4.03.2013

quick thoughts on the brain initiative

I will probably have a great deal more to say about this in the coming days/month/years, but here are a few very quick points I want to make:

1. I am broadly in favor of big public investments in basic science, and not only because my livelihood depends on them. I think it is good policy. Unforeseen benefits tend to accrue from asking fundamental questions that don't have immediately obvious application. Examples include the device on which you read these words and most cancer drugs. There are many, many others.

2. That being said, I am less of a fan of congress or the president setting strategic priorities for research, for precisely the same reason. Most of the publicly-funded science done in this country in the last half-century has been investigator-initiated. It's a "bottom-up" model and I think that on balance it has worked exceedingly well. Science funding is largely zero-sum, both in terms of the money itself, and the time and creative energy that individual scientists put into developing their projects. A "top-down" approach diverts monetary and intellectual resources into what the politicians decide is important and away from the scientists themselves think is worth pursuing.

3. The comparisons to the Human Genome Project are tenuous. The HGP had a well-defined endpoint. We knew what the data would be, and we knew when we would be "done". Getting there was simply a matter of brute force. The brain is infinitely more complex than "ATACGGATTACG ATTACCGATAG CGGCTAGCCTAG, etc."

4. $100 million isn't as much as you probably think it is.

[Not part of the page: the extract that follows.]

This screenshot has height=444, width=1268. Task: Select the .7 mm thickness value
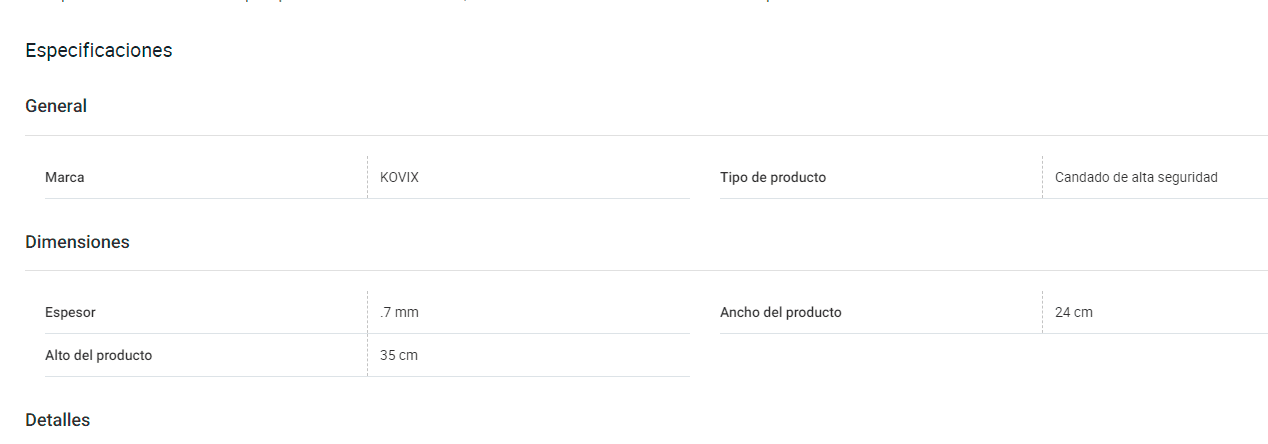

5. Much of what the BRAIN Initiative purports to accomplish is the subject of research already underway by very capable investigators. A cynic might be tempted to point out that this smacks of politicians (and particularly the President) trying to swoop in and take some credit for whatever happens next (and was going to happen anyway.)

3 comments:

Dave said...

$100 million is decimal dust when talking about the federal budget. That's a lot of fanfare for such an unserious amount of money.

Brian said...

Yeah, that'd be about what, the landing gear on a B2?

Bike Bubba said...

#5 all the way. We can debate over whether government research is good or bad, and in particular this topic, but it's hard to quibble with the fact that $100 million doesn't get much done in this line of work.

Great PR stunt for the low information voter, though.